The honest base rate
Active, short-term trading is a competitive activity, and the consistent finding across academic studies and regulatory disclosures is that a majority of retail traders lose money over time — often the more actively they trade. In several jurisdictions, brokers offering leveraged products such as CFDs are legally required to display the share of their retail client accounts that lose money, and those disclosed figures are typically well above half.
The exact percentage varies by market, product, and time period, so no single number should be treated as universal. The durable takeaway is directional, not precise: for active retail trading, losing is the common outcome and winning consistently is the exception. Treating the base rate as roughly a coin flip — or better — is where a lot of trouble starts.
Costs quietly compound against you
Every trade carries costs: spreads (the gap between buy and sell price), commissions or fees, funding costs on leveraged positions, and slippage when your order fills at a worse price than expected. Individually these look small. Repeated hundreds or thousands of times, they become a persistent drag that your gains must overcome before you break even.

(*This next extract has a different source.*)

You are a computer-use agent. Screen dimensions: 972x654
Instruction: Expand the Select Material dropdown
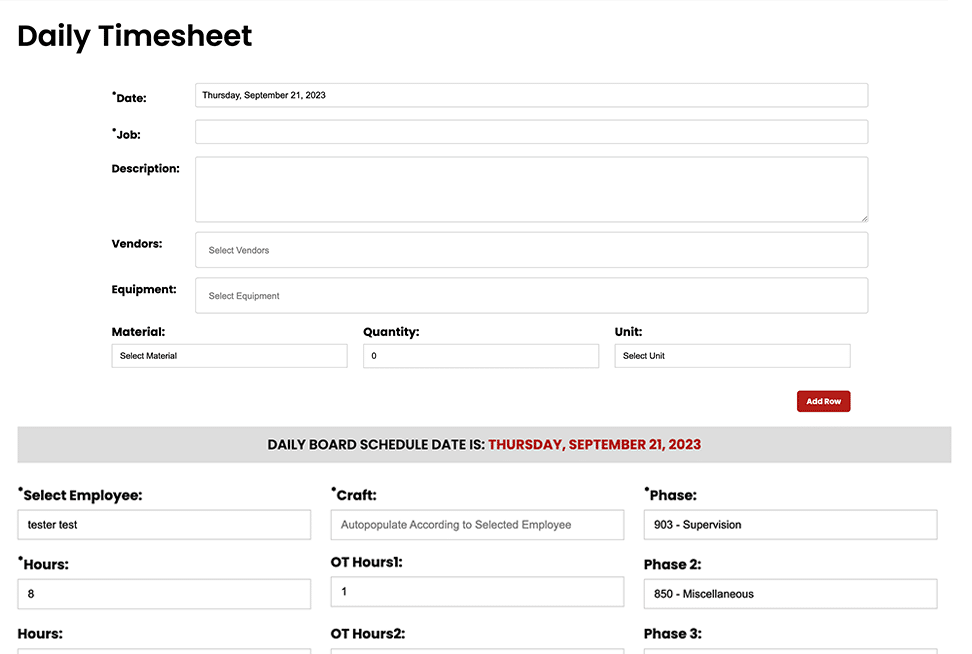pyautogui.click(x=229, y=356)
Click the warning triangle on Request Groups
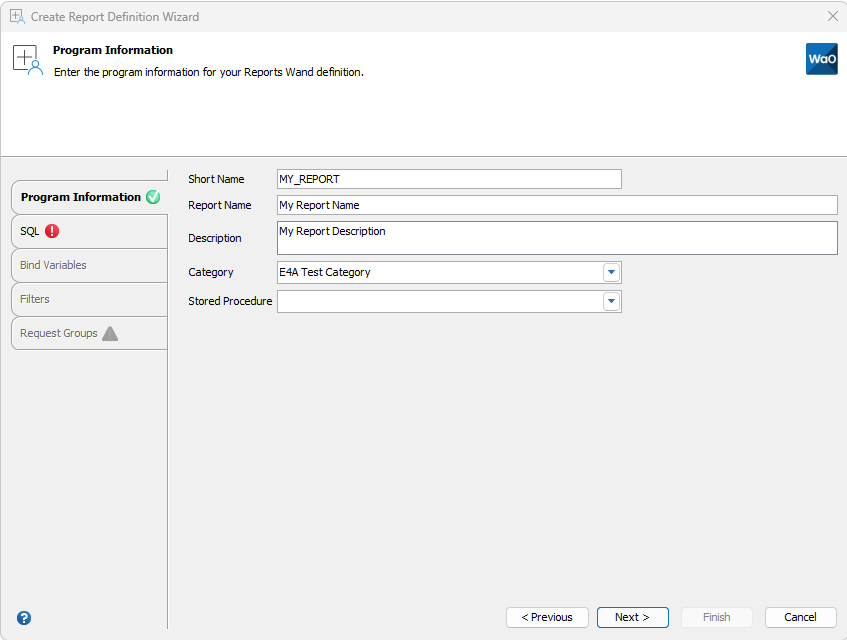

This is why frequent trading is structurally harder than it looks. Even a strategy that is right slightly more than half the time can still lose money once costs are subtracted. The market does not have to move against you for you to fall behind — standing still while paying fees is enough.
Leverage amplifies losses, not just gains
Leverage lets you control a position larger than your deposit. Marketing tends to emphasize the upside, but leverage is symmetric on the way down: a small adverse price move can wipe out a large share of your capital, and margin calls or liquidations can close your position at the worst possible moment.
With high leverage, ordinary Bitcoin volatility that a patient holder would barely notice can be enough to end a trade entirely. Leverage does not improve your odds of being right — it shortens the distance between a normal price swing and a total loss on that position, and it raises your funding costs along the way.
Psychology is the part people underestimate
Human behavior works against traders in fairly predictable ways. Loss aversion makes people hold losers too long and cut winners too early. Overconfidence encourages larger, more frequent bets after a few wins. Recency bias makes the latest price move feel like a trend. Fear of missing out drives entries at the worst times, and the urge to "win it back" turns one loss into a spiral.
These patterns are well documented in behavioral finance, and importantly, being aware of them does not switch them off. Under real money and real stress, disciplined intentions frequently give way to impulse. This is a large part of why two people running the same rules can get very different results.
Why prediction methods don't fix the odds
Many traders assume the solution is a better predictive method — chart patterns, Elliott Wave, Fibonacci levels, or indicators like RSI and MACD. It is worth being blunt: these methods are contested, highly subjective, and do not reliably predict future prices. Different analysts routinely read the same chart in opposite ways, and patterns that look obvious in hindsight are far harder to act on in real time.
Indicators can be useful for describing what price and momentum have already done, but they are lagging summaries of the past, not a window into the future. No indicator, pattern, or signal service removes the underlying reality that markets are noisy, costs are constant, and behavior is hard to control. Adding more tools does not change the base rate.
Where market data fits — and where it doesn't
Understanding context is different from predicting prices. Data terminals like BIKENZO exist to show market-data context — for example, how visible liquidity sits relative to the Bitcoin price — so that people can interpret conditions more literally rather than guess at hidden meaning. That is descriptive information about the present, not a forecast.
No dataset, BIKENZO included, tells you what price will do next or when to enter or exit. Better data can reduce confusion and false certainty, but it cannot overturn the structural math of fees, the risk multiplication of leverage, or the psychology behind most losing outcomes. It is one input among many, and it is not a way to trade or a signal to act on.